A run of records
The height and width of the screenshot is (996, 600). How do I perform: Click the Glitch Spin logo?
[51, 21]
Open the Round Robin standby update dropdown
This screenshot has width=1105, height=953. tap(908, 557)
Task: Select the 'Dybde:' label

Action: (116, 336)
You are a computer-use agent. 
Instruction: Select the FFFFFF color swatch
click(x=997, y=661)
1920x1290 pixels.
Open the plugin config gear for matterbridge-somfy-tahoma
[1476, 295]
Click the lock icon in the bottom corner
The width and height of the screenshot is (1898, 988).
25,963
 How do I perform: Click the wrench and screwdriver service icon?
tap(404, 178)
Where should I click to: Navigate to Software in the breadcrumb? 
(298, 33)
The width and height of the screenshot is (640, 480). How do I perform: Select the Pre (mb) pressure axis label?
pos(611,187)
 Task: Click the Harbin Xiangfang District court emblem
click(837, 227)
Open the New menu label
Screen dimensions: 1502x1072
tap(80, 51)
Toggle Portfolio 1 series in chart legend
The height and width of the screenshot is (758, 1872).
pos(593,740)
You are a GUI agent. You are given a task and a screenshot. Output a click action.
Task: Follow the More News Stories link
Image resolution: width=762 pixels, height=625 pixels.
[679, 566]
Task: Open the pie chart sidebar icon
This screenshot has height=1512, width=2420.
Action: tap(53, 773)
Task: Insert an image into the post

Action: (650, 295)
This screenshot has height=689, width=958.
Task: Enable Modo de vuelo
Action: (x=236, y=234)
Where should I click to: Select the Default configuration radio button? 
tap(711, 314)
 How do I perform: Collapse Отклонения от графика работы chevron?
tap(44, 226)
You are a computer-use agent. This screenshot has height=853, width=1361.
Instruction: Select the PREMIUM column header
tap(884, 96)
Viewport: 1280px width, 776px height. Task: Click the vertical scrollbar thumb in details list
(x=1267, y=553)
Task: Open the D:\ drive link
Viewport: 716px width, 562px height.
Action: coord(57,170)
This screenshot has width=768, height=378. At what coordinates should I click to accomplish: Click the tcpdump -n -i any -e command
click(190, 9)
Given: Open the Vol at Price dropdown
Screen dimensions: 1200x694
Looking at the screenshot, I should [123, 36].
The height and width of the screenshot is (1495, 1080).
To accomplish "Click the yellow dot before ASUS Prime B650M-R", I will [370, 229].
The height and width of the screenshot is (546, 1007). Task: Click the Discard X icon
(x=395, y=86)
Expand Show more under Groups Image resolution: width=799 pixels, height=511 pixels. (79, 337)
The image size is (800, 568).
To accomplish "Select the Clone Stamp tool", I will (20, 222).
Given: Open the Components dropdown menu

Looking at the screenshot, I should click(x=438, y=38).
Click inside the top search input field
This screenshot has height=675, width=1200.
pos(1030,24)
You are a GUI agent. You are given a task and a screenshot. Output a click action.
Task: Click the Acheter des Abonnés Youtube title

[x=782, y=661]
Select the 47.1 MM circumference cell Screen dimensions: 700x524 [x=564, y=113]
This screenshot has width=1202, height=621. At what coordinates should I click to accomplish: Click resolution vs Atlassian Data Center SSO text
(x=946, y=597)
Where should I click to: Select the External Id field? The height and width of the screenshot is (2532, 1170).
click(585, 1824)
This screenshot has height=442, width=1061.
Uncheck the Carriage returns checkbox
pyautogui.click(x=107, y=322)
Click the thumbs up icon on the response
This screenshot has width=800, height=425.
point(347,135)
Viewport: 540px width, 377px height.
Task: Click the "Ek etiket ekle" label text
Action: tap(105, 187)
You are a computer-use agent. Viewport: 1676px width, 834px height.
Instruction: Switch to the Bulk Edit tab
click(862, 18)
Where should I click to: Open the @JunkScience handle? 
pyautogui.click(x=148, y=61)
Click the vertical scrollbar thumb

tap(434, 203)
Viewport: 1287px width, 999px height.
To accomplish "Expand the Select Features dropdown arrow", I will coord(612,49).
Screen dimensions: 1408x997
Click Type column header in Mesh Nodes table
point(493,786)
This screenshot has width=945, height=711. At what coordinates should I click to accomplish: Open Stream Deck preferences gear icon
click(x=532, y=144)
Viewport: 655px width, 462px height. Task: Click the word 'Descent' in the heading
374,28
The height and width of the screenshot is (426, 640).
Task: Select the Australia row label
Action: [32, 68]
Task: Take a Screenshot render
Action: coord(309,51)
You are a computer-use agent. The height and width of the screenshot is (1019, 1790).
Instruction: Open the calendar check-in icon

* WORK TO BE COMPLETED: Revise every row above so that each occurrence of "computer-use agent" becomes "desktop agent", leaving everything else as it is.

* FULL OUTPUT:
The height and width of the screenshot is (996, 600). How do I perform: Click the Glitch Spin logo?
[51, 21]
Open the Round Robin standby update dropdown
This screenshot has width=1105, height=953. tap(908, 557)
Task: Select the 'Dybde:' label

Action: (116, 336)
You are a desktop agent. 
Instruction: Select the FFFFFF color swatch
click(x=997, y=661)
1920x1290 pixels.
Open the plugin config gear for matterbridge-somfy-tahoma
[1476, 295]
Click the lock icon in the bottom corner
The width and height of the screenshot is (1898, 988).
25,963
 How do I perform: Click the wrench and screwdriver service icon?
tap(404, 178)
Where should I click to: Navigate to Software in the breadcrumb? 
(298, 33)
The width and height of the screenshot is (640, 480). How do I perform: Select the Pre (mb) pressure axis label?
pos(611,187)
 Task: Click the Harbin Xiangfang District court emblem
click(837, 227)
Open the New menu label
Screen dimensions: 1502x1072
tap(80, 51)
Toggle Portfolio 1 series in chart legend
The height and width of the screenshot is (758, 1872).
pos(593,740)
You are a GUI agent. You are given a task and a screenshot. Output a click action.
Task: Follow the More News Stories link
Image resolution: width=762 pixels, height=625 pixels.
[679, 566]
Task: Open the pie chart sidebar icon
This screenshot has height=1512, width=2420.
Action: tap(53, 773)
Task: Insert an image into the post

Action: (650, 295)
This screenshot has height=689, width=958.
Task: Enable Modo de vuelo
Action: (x=236, y=234)
Where should I click to: Select the Default configuration radio button? 
tap(711, 314)
 How do I perform: Collapse Отклонения от графика работы chevron?
tap(44, 226)
You are a desktop agent. This screenshot has height=853, width=1361.
Instruction: Select the PREMIUM column header
tap(884, 96)
Viewport: 1280px width, 776px height. Task: Click the vertical scrollbar thumb in details list
(x=1267, y=553)
Task: Open the D:\ drive link
Viewport: 716px width, 562px height.
Action: coord(57,170)
This screenshot has width=768, height=378. At what coordinates should I click to accomplish: Click the tcpdump -n -i any -e command
click(190, 9)
Given: Open the Vol at Price dropdown
Screen dimensions: 1200x694
Looking at the screenshot, I should [123, 36].
The height and width of the screenshot is (1495, 1080).
To accomplish "Click the yellow dot before ASUS Prime B650M-R", I will [370, 229].
The height and width of the screenshot is (546, 1007). Task: Click the Discard X icon
(x=395, y=86)
Expand Show more under Groups Image resolution: width=799 pixels, height=511 pixels. (79, 337)
The image size is (800, 568).
To accomplish "Select the Clone Stamp tool", I will (20, 222).
Given: Open the Components dropdown menu

Looking at the screenshot, I should click(x=438, y=38).
Click inside the top search input field
This screenshot has height=675, width=1200.
pos(1030,24)
You are a GUI agent. You are given a task and a screenshot. Output a click action.
Task: Click the Acheter des Abonnés Youtube title

[x=782, y=661]
Select the 47.1 MM circumference cell Screen dimensions: 700x524 [x=564, y=113]
This screenshot has width=1202, height=621. At what coordinates should I click to accomplish: Click resolution vs Atlassian Data Center SSO text
(x=946, y=597)
Where should I click to: Select the External Id field? The height and width of the screenshot is (2532, 1170).
click(585, 1824)
This screenshot has height=442, width=1061.
Uncheck the Carriage returns checkbox
pyautogui.click(x=107, y=322)
Click the thumbs up icon on the response
This screenshot has width=800, height=425.
point(347,135)
Viewport: 540px width, 377px height.
Task: Click the "Ek etiket ekle" label text
Action: tap(105, 187)
You are a desktop agent. Viewport: 1676px width, 834px height.
Instruction: Switch to the Bulk Edit tab
click(862, 18)
Where should I click to: Open the @JunkScience handle? 
pyautogui.click(x=148, y=61)
Click the vertical scrollbar thumb

tap(434, 203)
Viewport: 1287px width, 999px height.
To accomplish "Expand the Select Features dropdown arrow", I will coord(612,49).
Screen dimensions: 1408x997
Click Type column header in Mesh Nodes table
point(493,786)
This screenshot has width=945, height=711. At what coordinates should I click to accomplish: Open Stream Deck preferences gear icon
click(x=532, y=144)
Viewport: 655px width, 462px height. Task: Click the word 'Descent' in the heading
374,28
The height and width of the screenshot is (426, 640).
Task: Select the Australia row label
Action: [32, 68]
Task: Take a Screenshot render
Action: coord(309,51)
You are a desktop agent. The height and width of the screenshot is (1019, 1790).
Instruction: Open the calendar check-in icon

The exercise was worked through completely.